O esquimó que mata um urso polar deve presenteá-lo com armas e utensílios que
lhe sejam agradáveis; se o urso é fêmea, a dádiva consiste em facas de uso
feminino e em estojos de agulhas. Isto é necessário porque virá apaziguar a
cólera da alma do animal morto e evitar que ela opere malefícios.
Entre a religião e crenças que
acabamos de descrever e as religiões teológicas de hoje (judaísmo, cristianismo
e as conseqüentes) existem ainda algumas conexões remanescentes.
Não só os homens daquele período,
como a maioria dos de hoje ainda acham-se num estágio pré-lógico, não sabendo
como definir determinadas proposições intelectivas, sem condições de distinção
entre o “natural” e o “sobrenatural”, não reconhecendo de modo nenhum os
chamados milagres, porque considerando-se grandes em tudo, para eles nada é
impossível ou absurdo.
Depois dessa fase, vemos que esses conceitos
se transformaram numa religião teológica, em que o pensamento e a crença são
devotados a deuses benévolos e já há uma tentativa de explicação filosófica do
universo.
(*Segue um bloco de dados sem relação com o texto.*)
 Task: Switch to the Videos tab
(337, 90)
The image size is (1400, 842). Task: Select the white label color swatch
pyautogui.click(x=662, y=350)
Ao que tudo indica, algumas tribos idearam que seres sobrenaturais,
sob forma humana, estariam em condições de ouvir e atender às súplicas dos
viventes em maior grau do que os espíritos desencarnados ou fantasmas. Com o
burilamento desse raciocínio, veio a natural evolução dos conceitos, até
atingir um estado em que a moral, a retidão e a justiça fazem parte de uma
divindade bondosa e única.
Nem por isso o primitivo ficou
isolado no passado. Em nosso país, os ritos afro-brasileiros denotam sua
constante presença e influência. Mesmo algumas religiões, hoje, deixam entrever
de alguma forma, perseverante preocupação de seus adeptos em formalizar uma
série de ritos com as mais variadas finalidades, inclusive aquelas do mais alto
interesse dos povos primitivos: bons negócios, afastamento de males, felicidade
matrimonial, remissão de culpas, etc.
A magia da umbanda, quimbanda,
candomblé, mais generalizada em nosso meio, traz de longa data a sedimentação
conjuntural dos princípios que formam o início dos padrões de pensamento e
comportamento que os séculos não conseguiram apagar.
Enquanto
o homem não se aperceber de que todas as verdadeiras realidades do universo
fazem parte de seu todo existencial e que entre ele e o todo existe uma linha
fronteiriça que pode ser tocada, não estará de nenhuma forma caminhando para
uma espiritualidade pura, isenta de influências, que de maneira alguma deveriam
perturbar a sua divindade que lhe pertence por direito.